The United States has imposed sanctions against Sudanese Armed Forces (SAF) leader Abdel Fattah al-Burhan, citing his responsibility for war crimes in the ongoing conflict owing to Burhan’s decision to choose “war over good-faith negotiation and de-escalation,” the US Treasury Department said in a statement.
The US sanctions against Sudan army’s chief, announced this week, come a week after Washington took a similar action against a Sudanese rebel leader. Burhan “has refused to participate in international peace talks to end the fighting, choosing war over good-faith negotiation and de-escalation,” according to the statement. He is blamed for blocking humanitarian aid and attacking schools, markets, and hospitals in a conflict that has bled the oil-rich nation dry over the past year and created the largest displacement crisis in the world.

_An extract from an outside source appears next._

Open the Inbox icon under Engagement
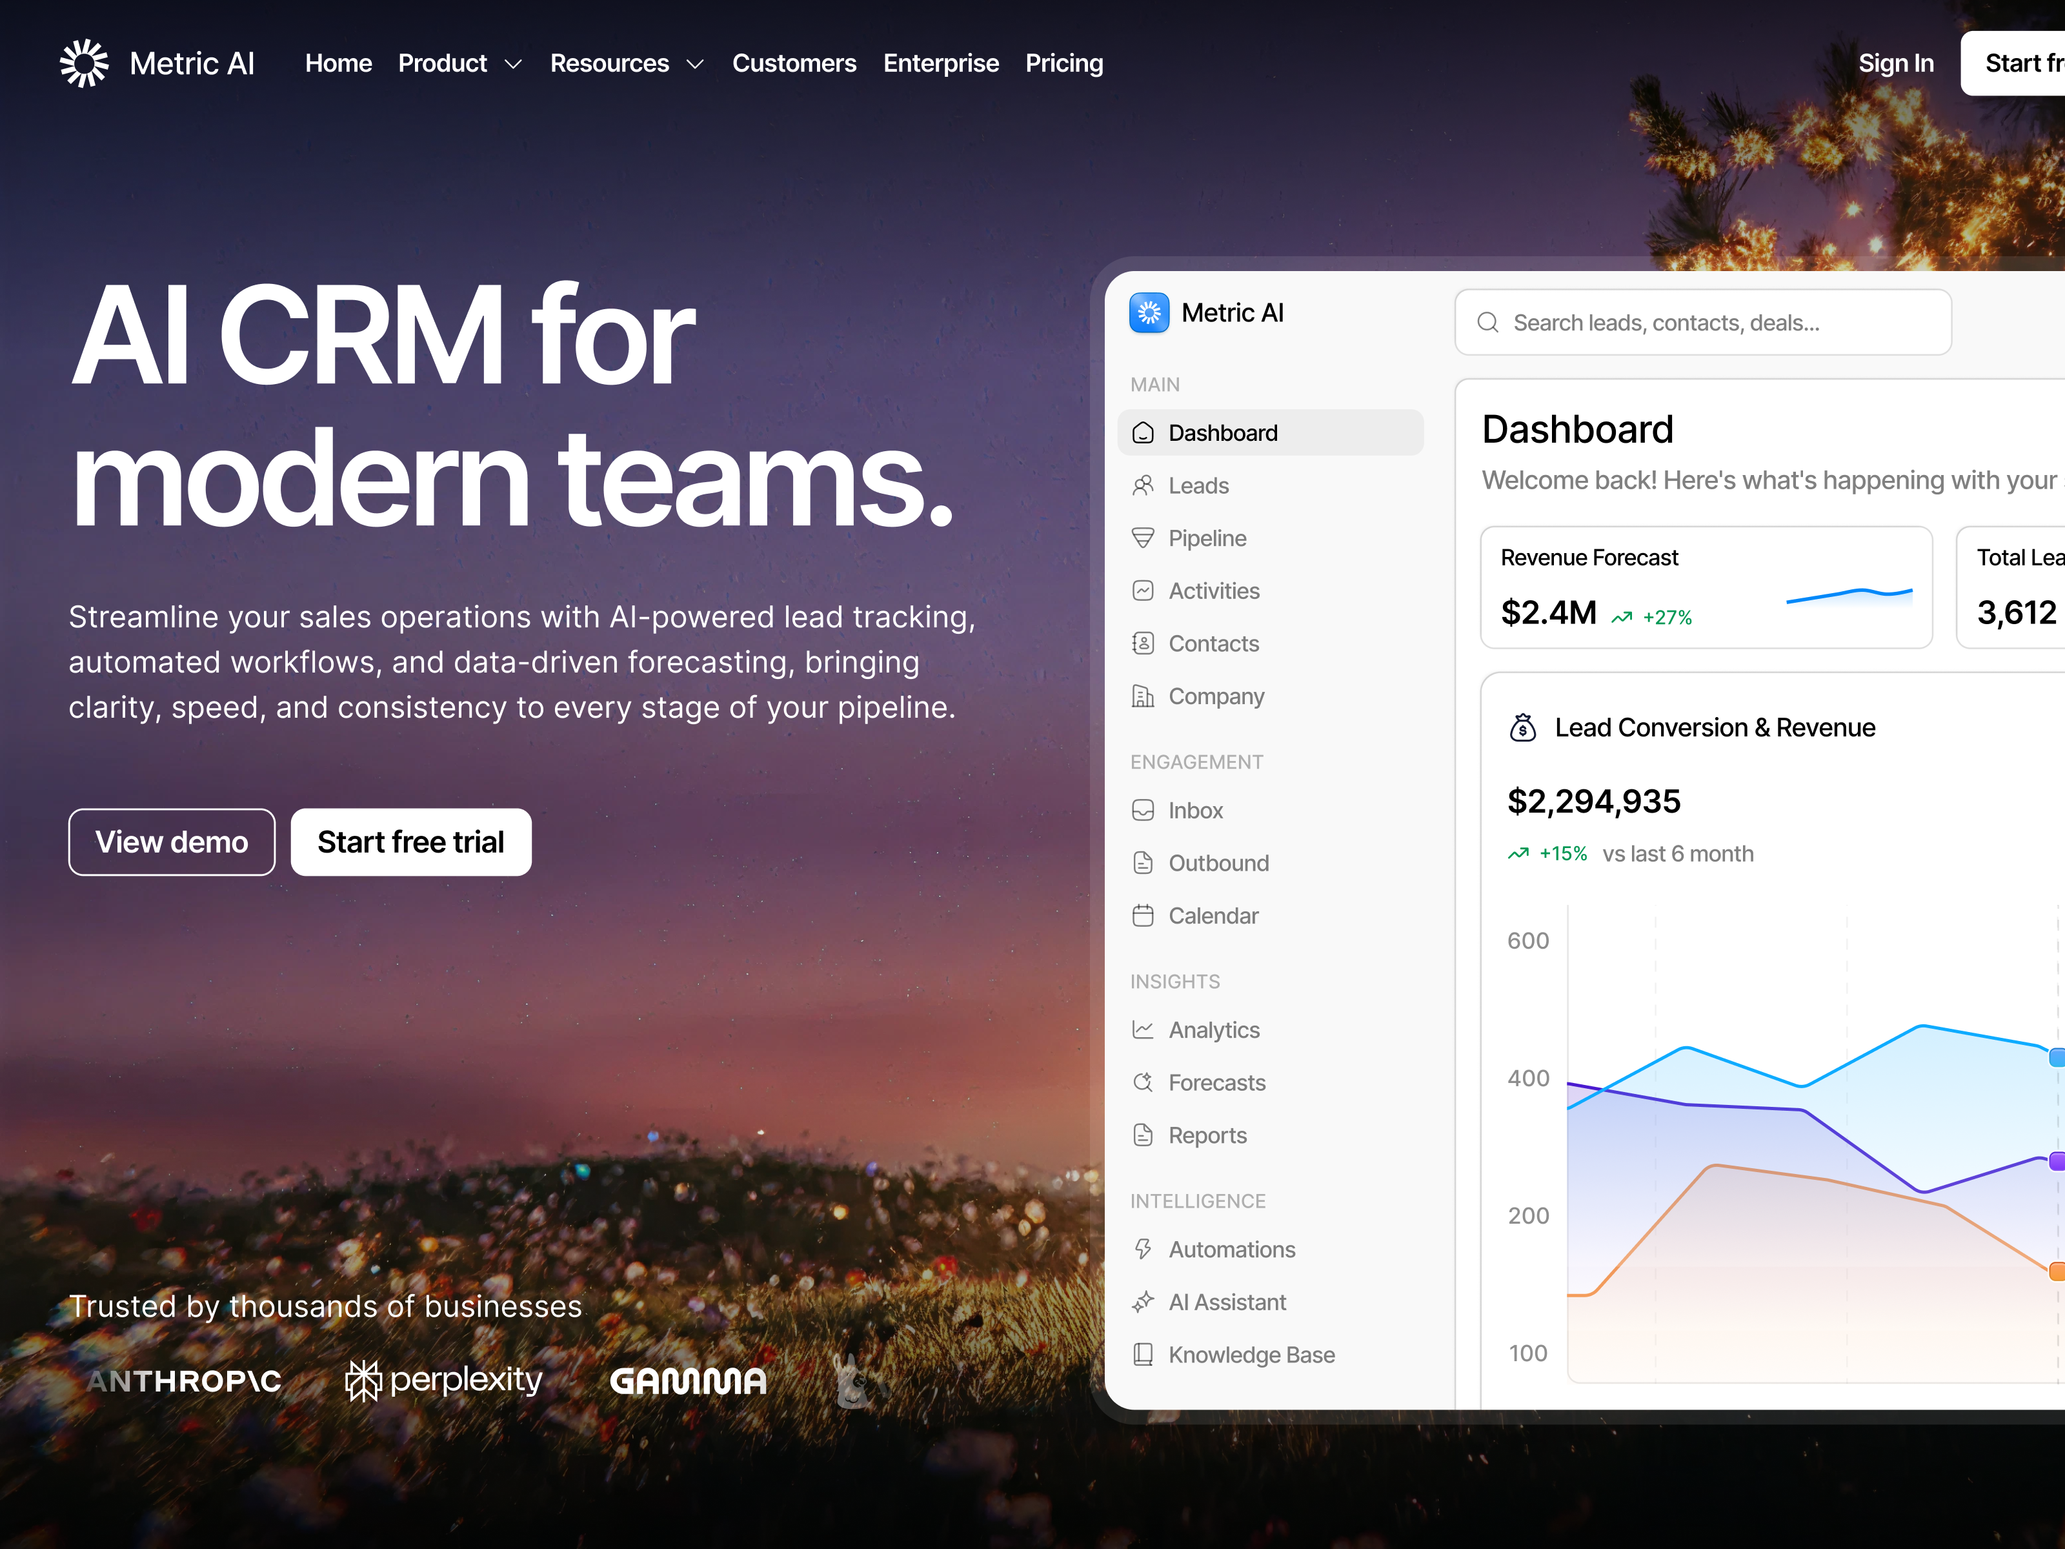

In response, Sudan’s army-aligned government expressed its objection to the sanctions, calling them “flawed,” “unethical” and “dubious.” Its statement also asserted that “this decision lacks the basic principles of justice and objectivity, relying on implausible pretexts.”

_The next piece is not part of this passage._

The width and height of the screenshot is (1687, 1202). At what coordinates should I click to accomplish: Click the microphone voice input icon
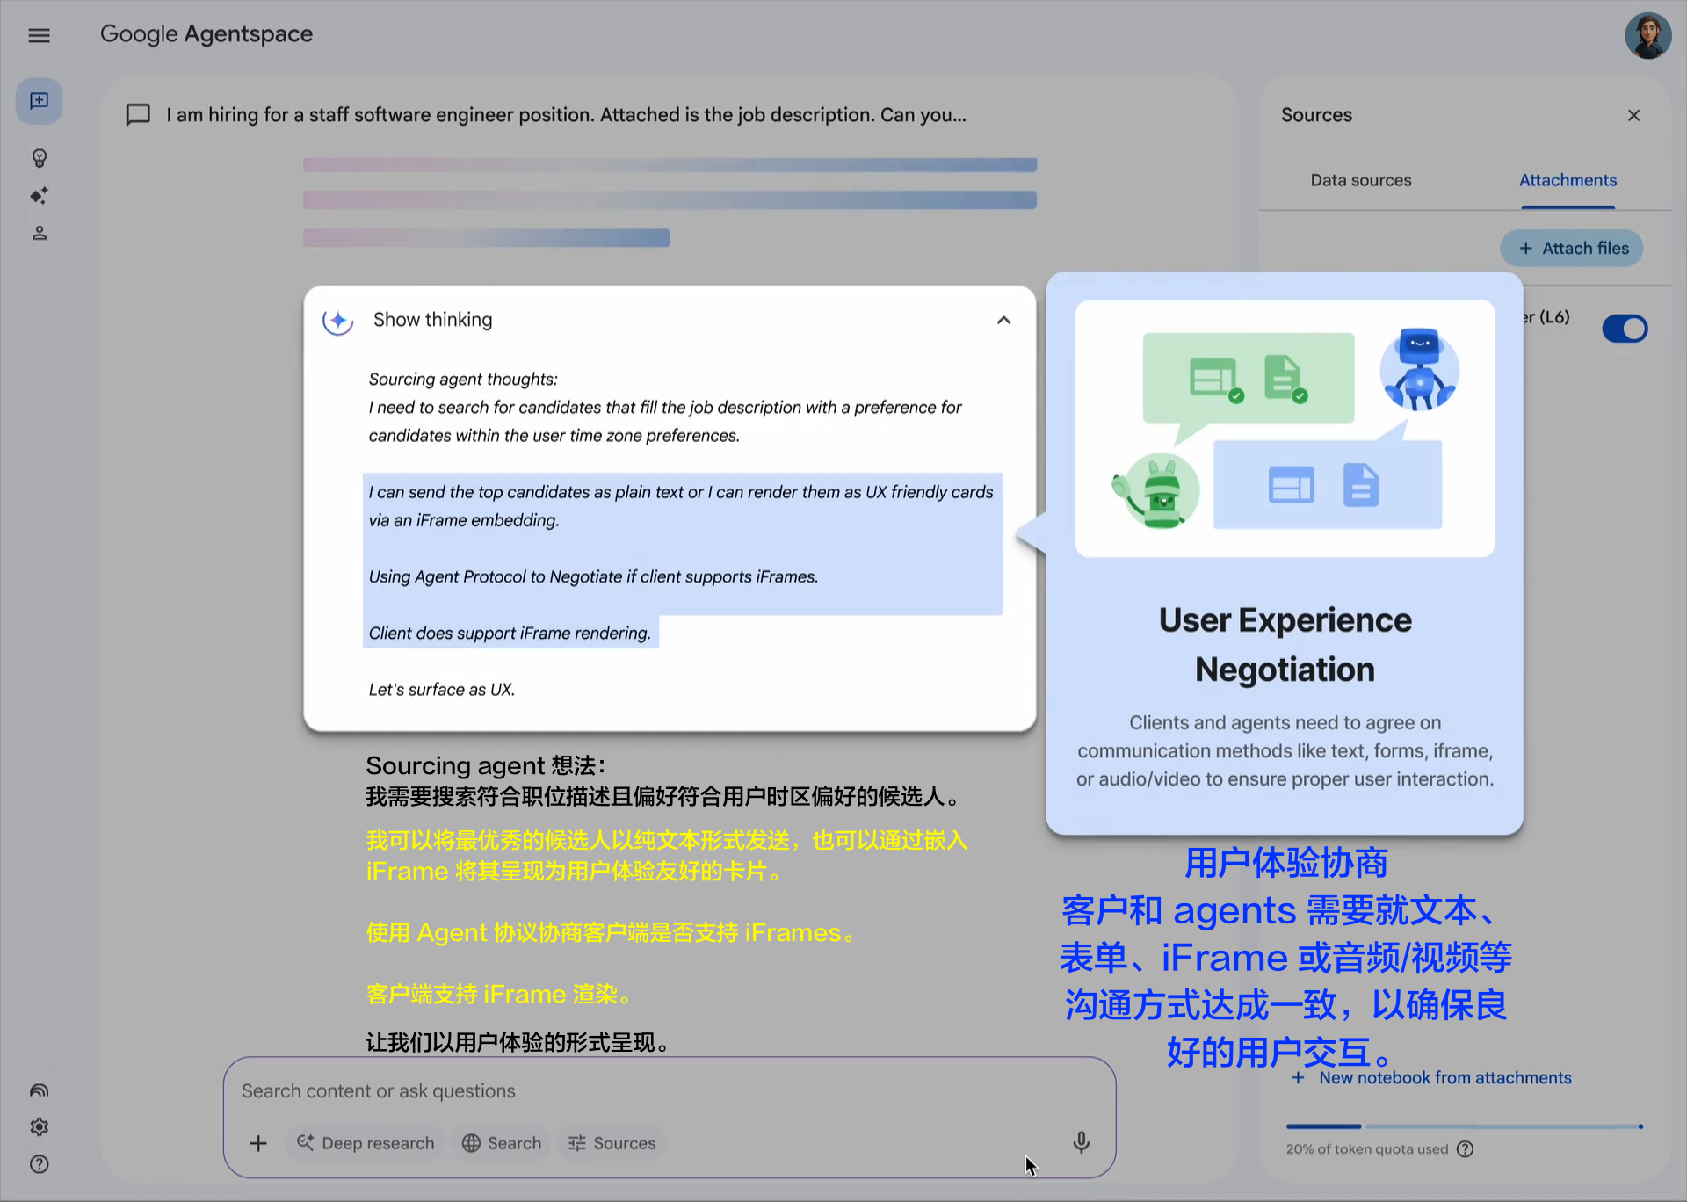point(1081,1142)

The outgoing US secretary of state Antony Blinken accused the SAF of war crimes, though he did not address recent US media reports that the Sudanese military had used chemical weapons at least twice. “The SAF has also committed war crimes, and it continues to target civilians,” Blinken said. Last week, Washington slapped sanctions against the opposing Rapid Support Forces’ (RSF) leader Mohammad Hamdan Daglo, whom the White House accused of being behind a wave of renewed ethnic cleansing, rape and systematic atrocities. “Taken together, these sanctions underscore the US view that neither man is fit to govern a future, peaceful Sudan,” Blinken said in a statement.